One of the difficulties of these interesting times is the vast outpouring of information, insightful and otherwise. Even the most creative people with many helping hands have large piles of documents and periodicals in their offices labelled 'To Read' --where many remain unread. In an era of 'desktop-publishing' the 'desktop-reader' does not accomplish for us what its name implies. It is a mark of eminence for a person to be able to claim lack of time to read all the relevant documents in his or her field. This has serious implications for those with policy-making responsibilities and for the insightfulness of the innovations to which they subscribe. Our society seems to be decreasingly capable of channelling its best insights to the places where decisions are taken and interrelating them in such a way as to empower those capable of acting in terms of new paradigms -- although upbeat reporting might lead us to believe otherwise.
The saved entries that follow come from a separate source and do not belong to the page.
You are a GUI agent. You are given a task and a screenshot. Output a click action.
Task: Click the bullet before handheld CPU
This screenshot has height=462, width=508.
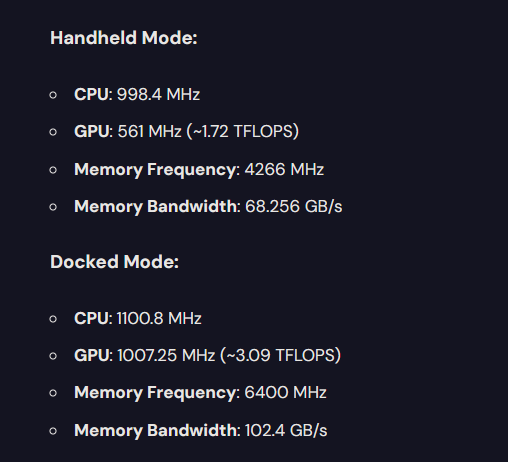tap(53, 95)
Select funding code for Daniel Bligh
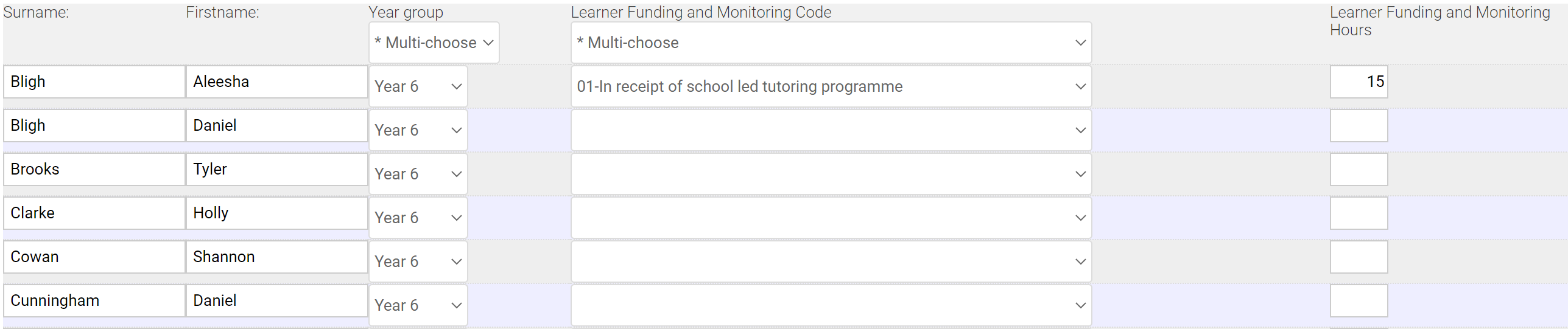The height and width of the screenshot is (329, 1568). coord(831,130)
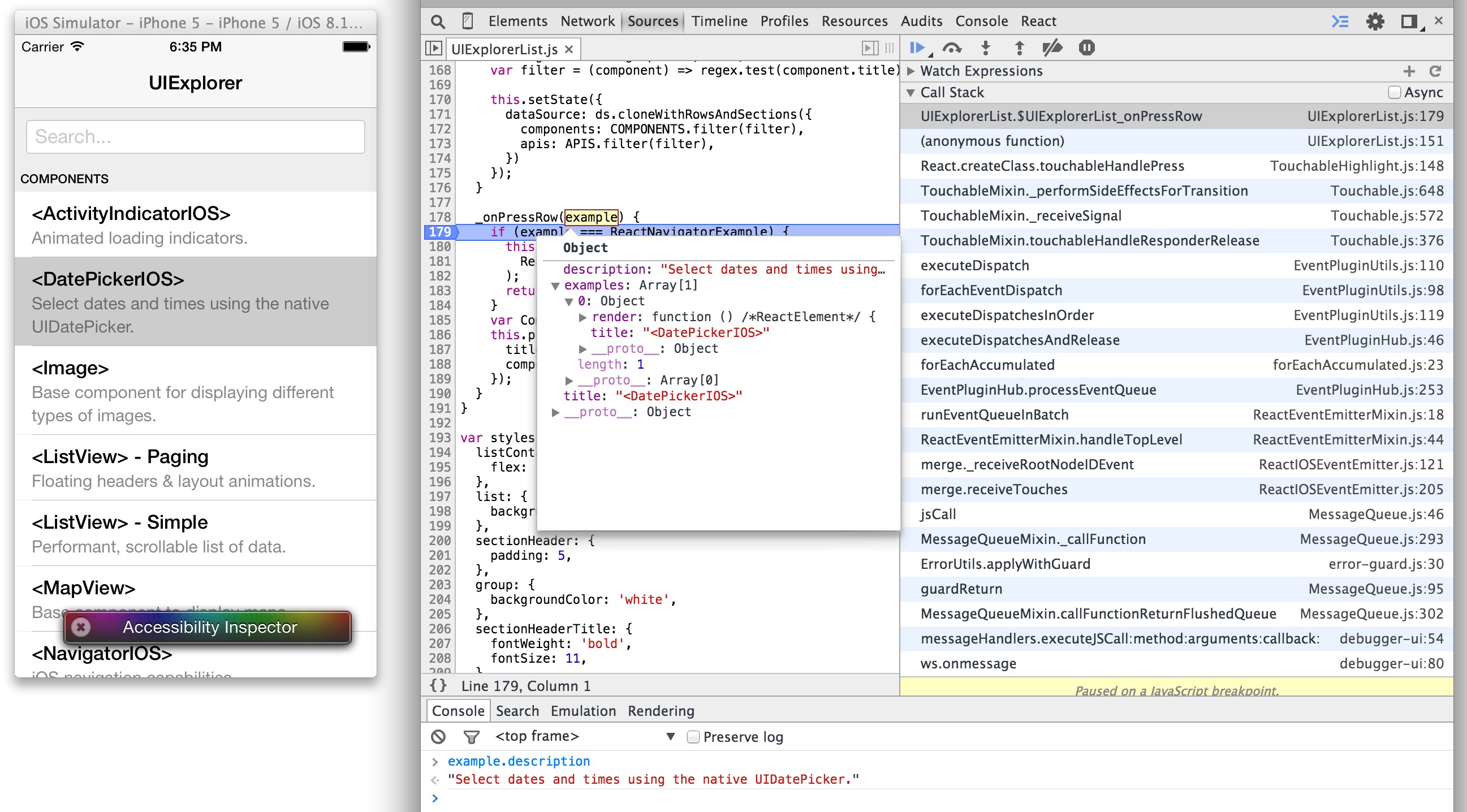Click the Step into next function call icon

click(985, 48)
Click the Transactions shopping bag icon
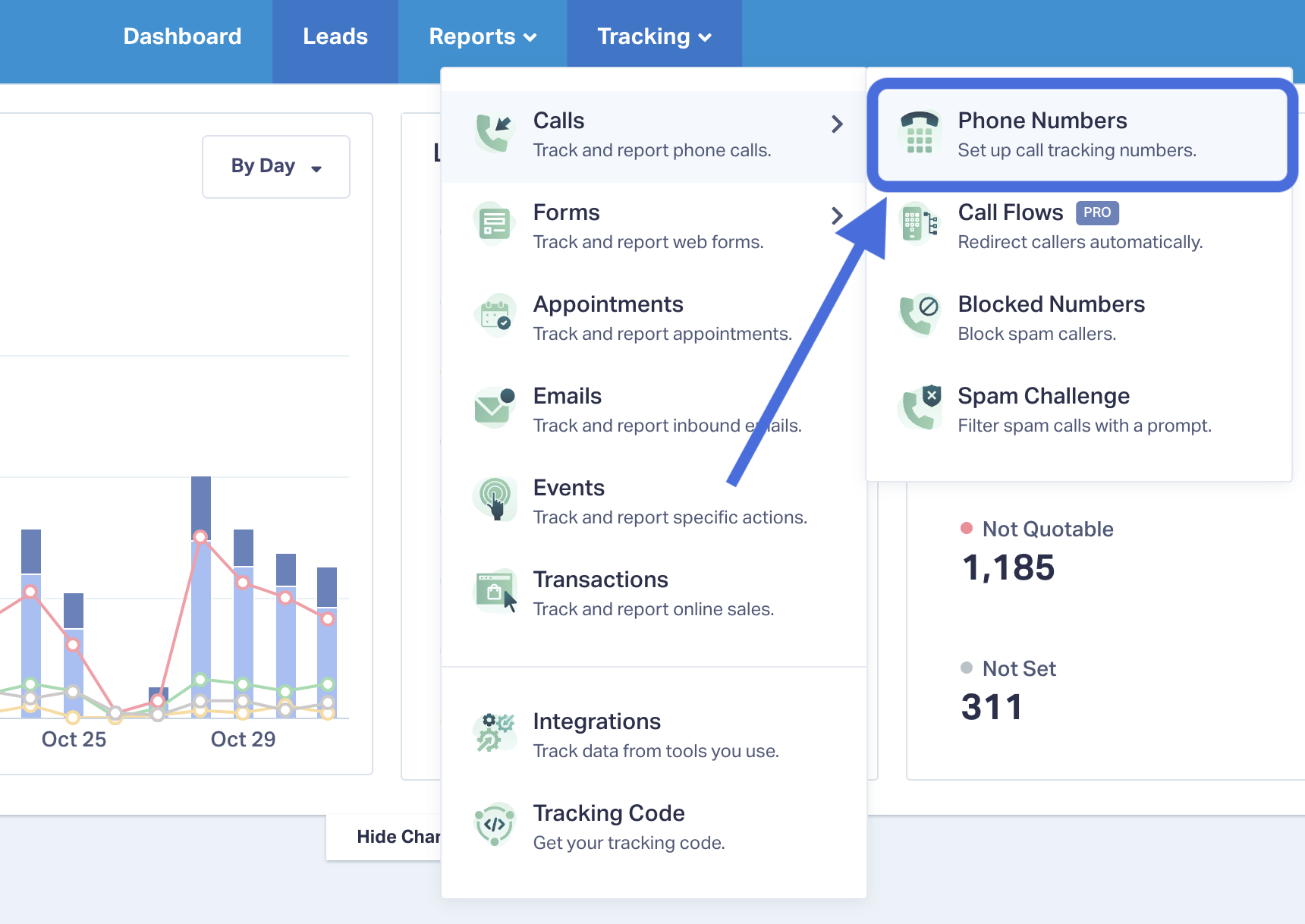 click(x=494, y=591)
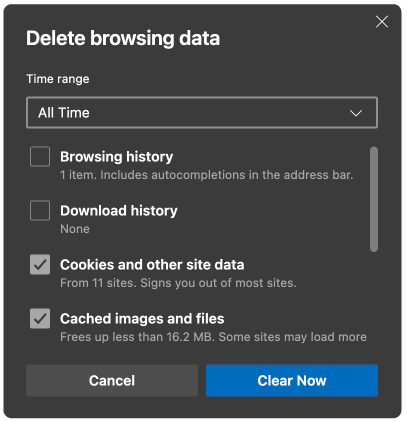Click the Download history label text
The height and width of the screenshot is (422, 407).
point(119,211)
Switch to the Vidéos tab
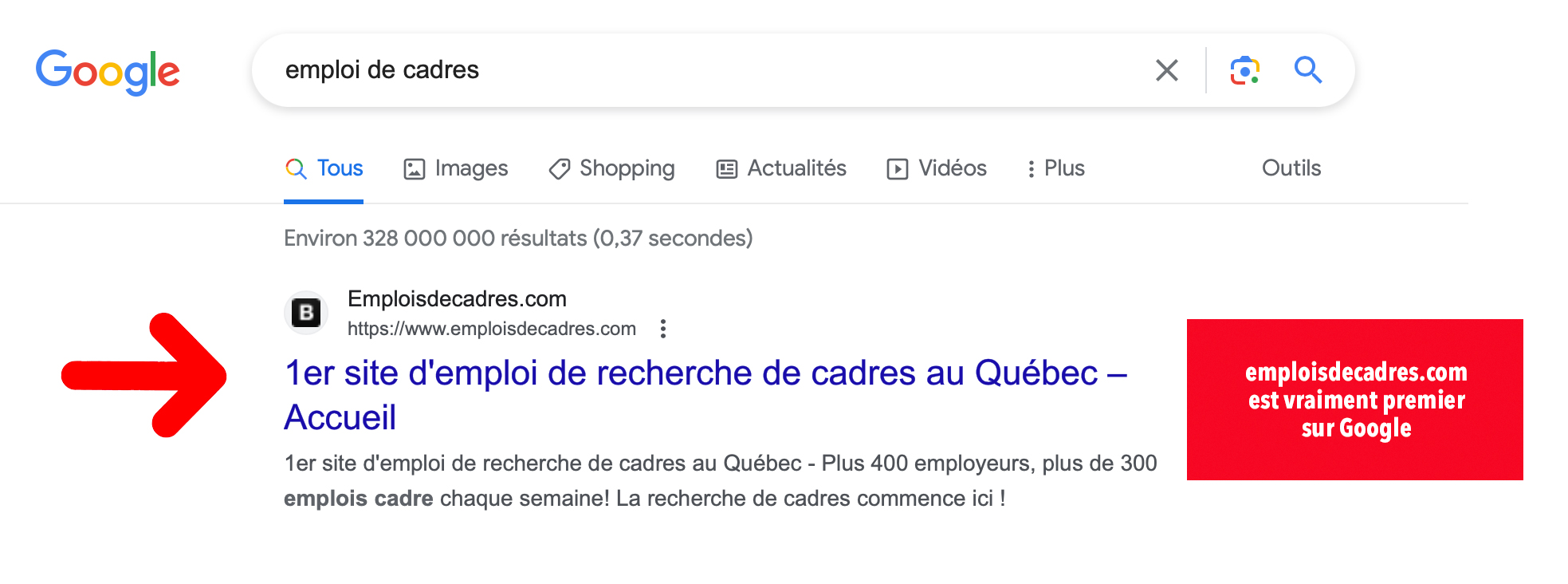This screenshot has width=1568, height=584. 937,168
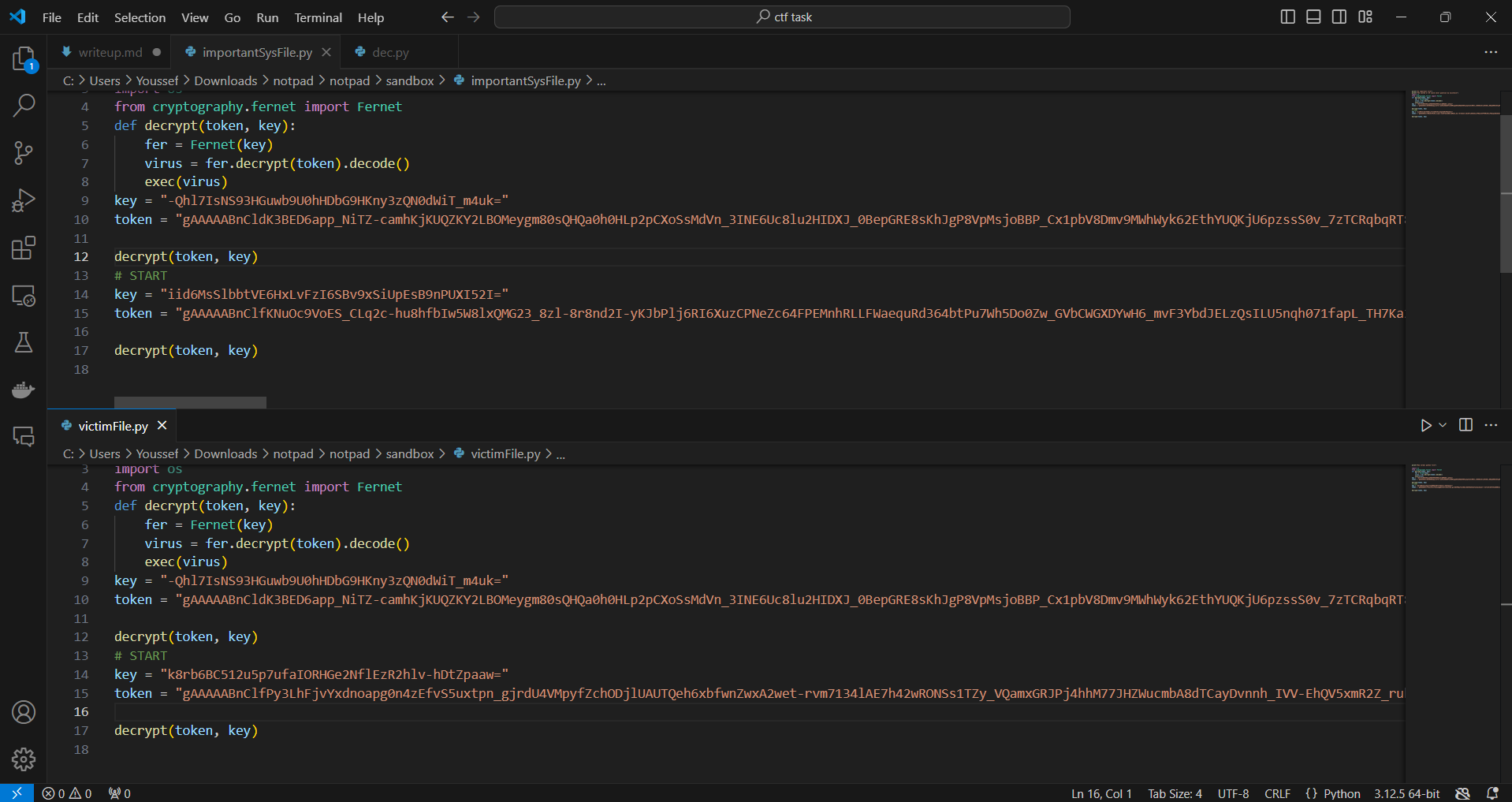Click the CRLF line ending indicator
1512x802 pixels.
[x=1277, y=793]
It is possible to write lengthy papers about these issues. But such papers are now part of the problem -- as noted above. Information specialists delight in describing what computers will be able to do for us to resolve such difficulties with new gadgets and fancy software. But they focus on fact shuffling -- at a time when many 'facts' have become questionable. The question of how creative, integrative insights emerge, are comprehended and rendered appealing to a wider audience is not addressed. How do we collectively sense and grasp a fragile new gestalt that is an emerging paradigm in embryonic form ?
What follows is an exercise in imagining how the creative imagination might be used some time in the future, possibly 500 years in the future -- unfettered and unconstrained by the obvious difficulties arising from our present priorities and understanding. The focus is on the contribution of the arts to more appropriate forms of policy-making and to the design of more appropriate forms of social and conceptual structure.
One stimulus for this exercise has been the poverty of imagination associated with fictional and dramatic scenarios of how executive councils function in the distant future -- as reflected in science fiction films and books. Even when entities gather from 'the 100 galaxies', thousands of years hence, their encounter (even through 'holographic projections') still seems to be modelled on the United Nations Security Council or its unfortunate imitations. This organizational archetype is no challenge to our imagination, especially when other styles might be more appropriate. The degree of innovation in such policy councils since classical Greek or Romantimes is laughable compared to that in any technology. High tech Pentagon-style 'war rooms' and corporate 'situation rooms' do not empower participants to interweave value-laden views that differ and cross-pollinate in realms beyond the quantifiable. It is sad indeed to see this same archetype impoverishing the gatherings of spiritual leaders of different faiths.
A second stimulus was the failure of artists to nourish our imaginations with better insights into the technicalities of governing our world -- and specifically the failure of the poet Robert Graves in endeavouring to describe a country ruled by poets (in 'Seven Days in New Crete') and of the author Doris Lessing in her, otherwise remarkable, 'Canopus' series.